** Start Data to process **

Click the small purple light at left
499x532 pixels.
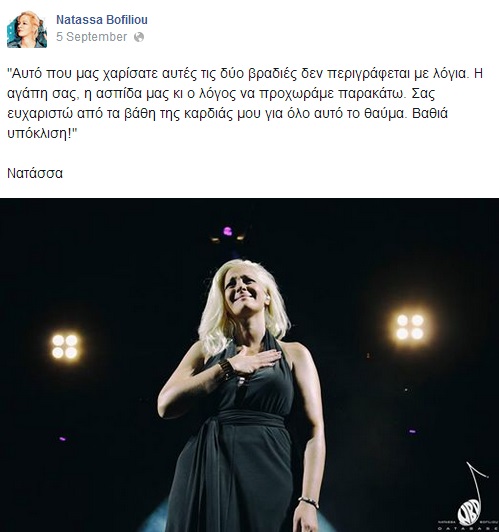(x=62, y=439)
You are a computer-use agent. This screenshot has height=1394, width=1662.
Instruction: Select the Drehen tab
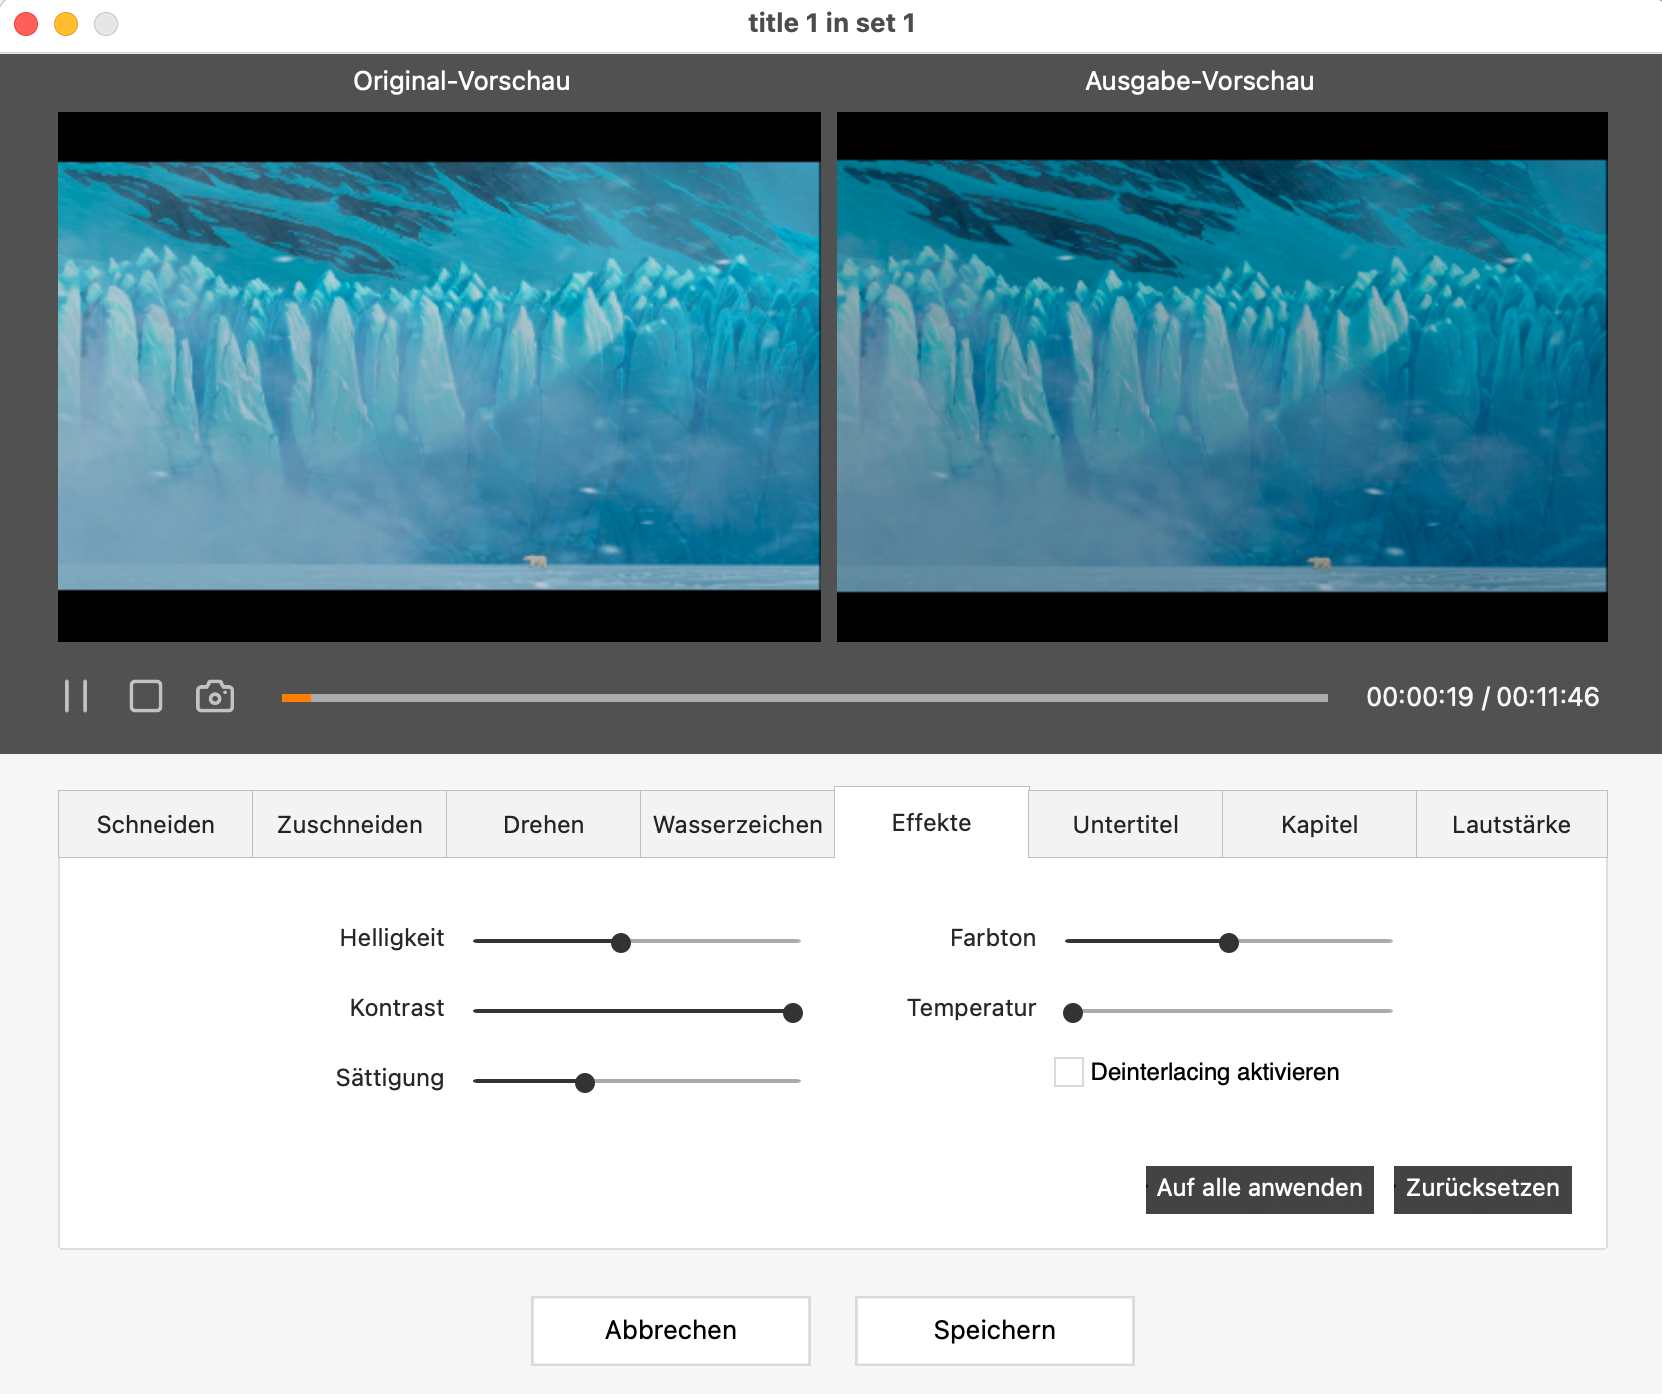(542, 824)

** End Data to process **

» **Stated problem**: Please copy out the rows above word for word, leaving out the pictures.

» **Output of the task**:
Click the small purple light at left
499x532 pixels.
(x=62, y=439)
You are a computer-use agent. This screenshot has height=1394, width=1662.
Instruction: Select the Drehen tab
(542, 824)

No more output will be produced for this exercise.